# 提供された項目
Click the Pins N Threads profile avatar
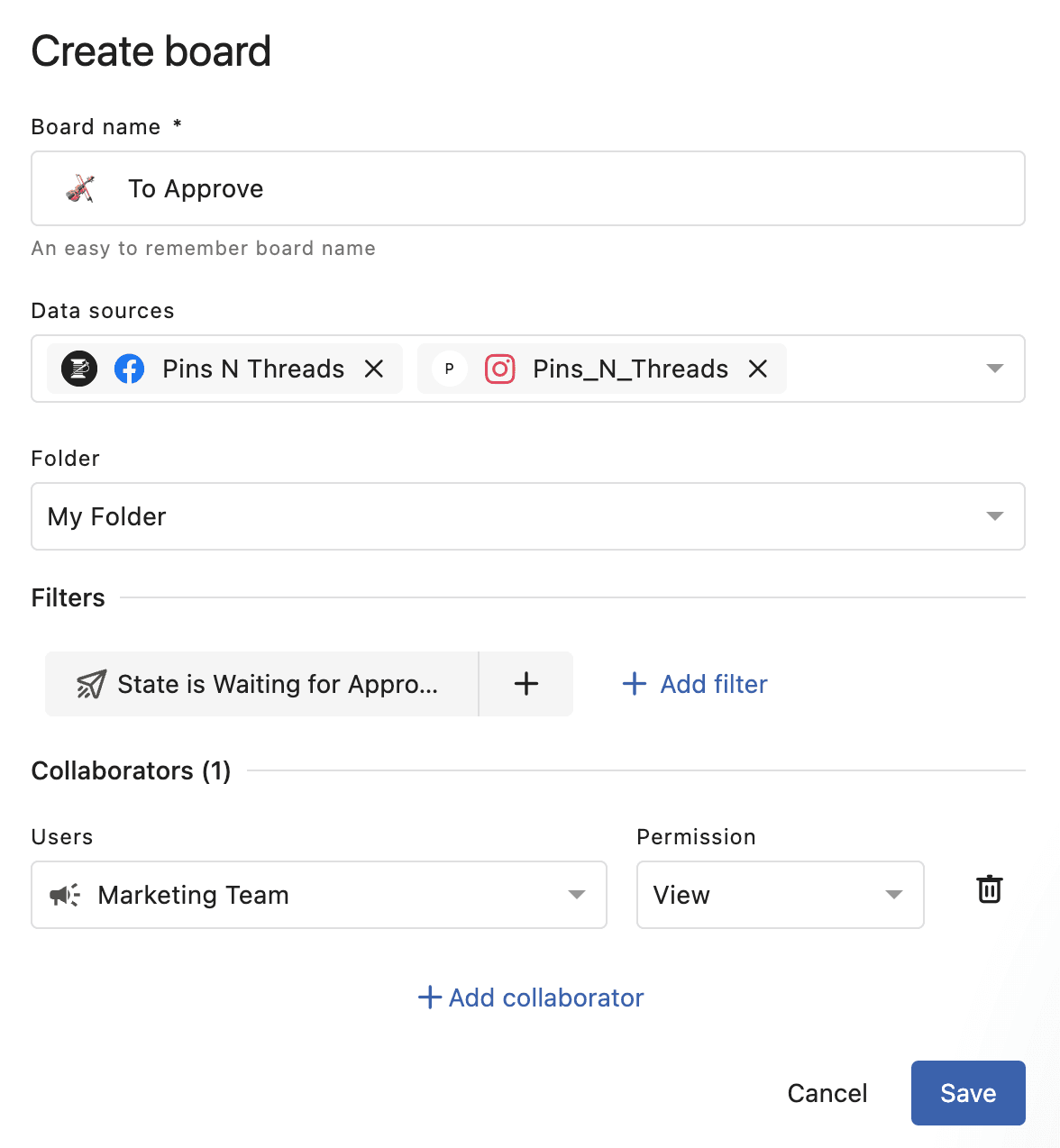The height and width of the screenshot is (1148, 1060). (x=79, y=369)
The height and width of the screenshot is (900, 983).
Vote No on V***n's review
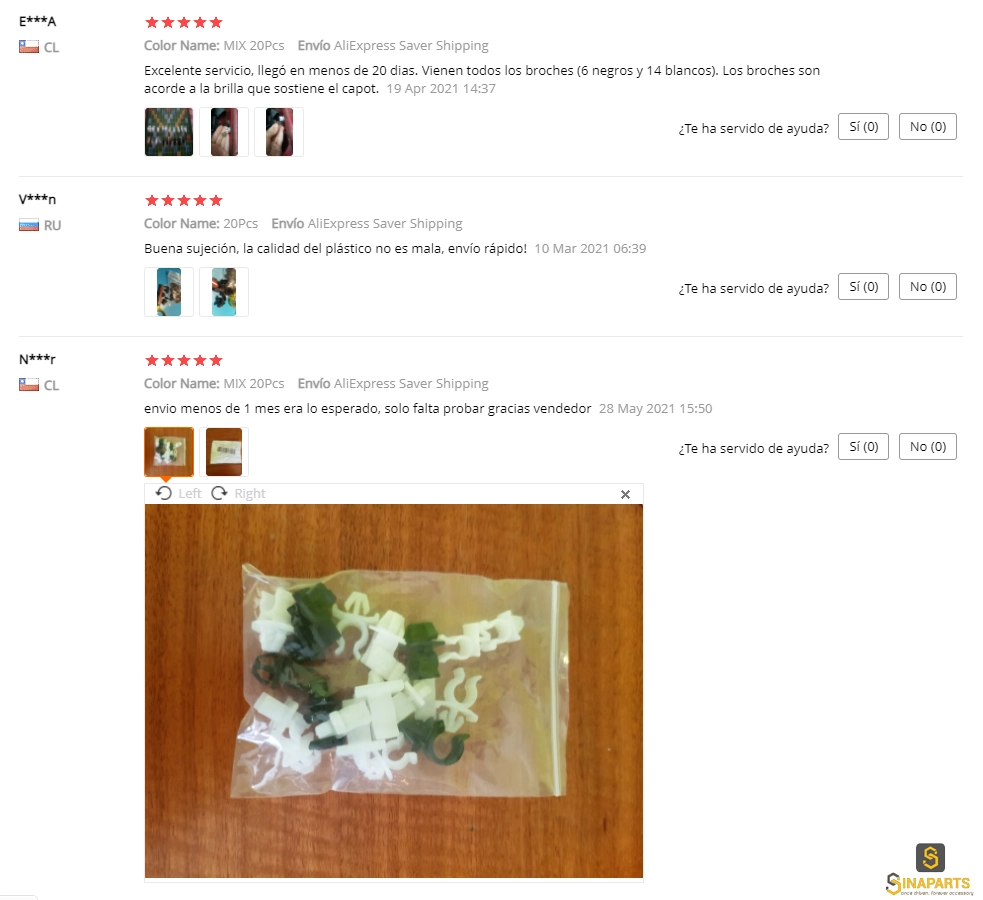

* * *

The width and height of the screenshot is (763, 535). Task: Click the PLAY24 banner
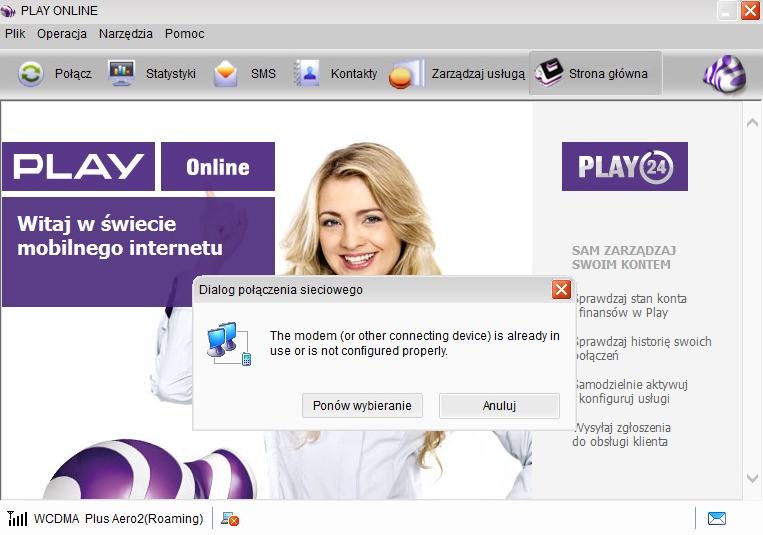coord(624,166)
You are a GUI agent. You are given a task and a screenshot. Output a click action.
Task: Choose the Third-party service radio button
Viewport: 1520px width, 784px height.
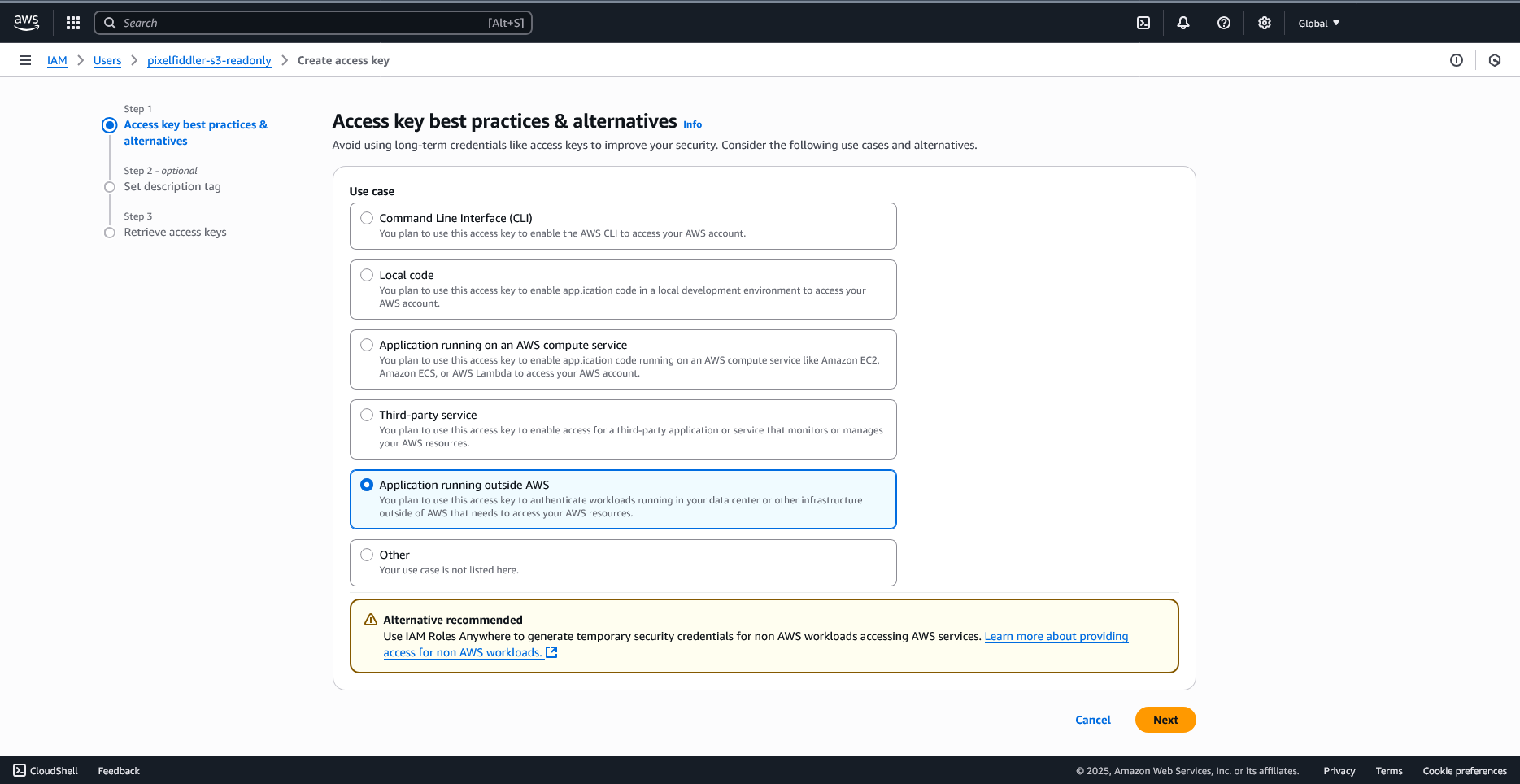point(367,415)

# 問題の詳細
「The width and」を含む行から始めて「point(367,415)」を含む行で終わる部分を、一字一句変えずに引用してもらえますか。画像は引用に含めないでください。

# 完成した解答
The width and height of the screenshot is (763, 535). Task: Click the PLAY24 banner
coord(624,166)
You are a GUI agent. You are given a task and a screenshot. Output a click action.
Task: Choose the Third-party service radio button
Viewport: 1520px width, 784px height.
point(367,415)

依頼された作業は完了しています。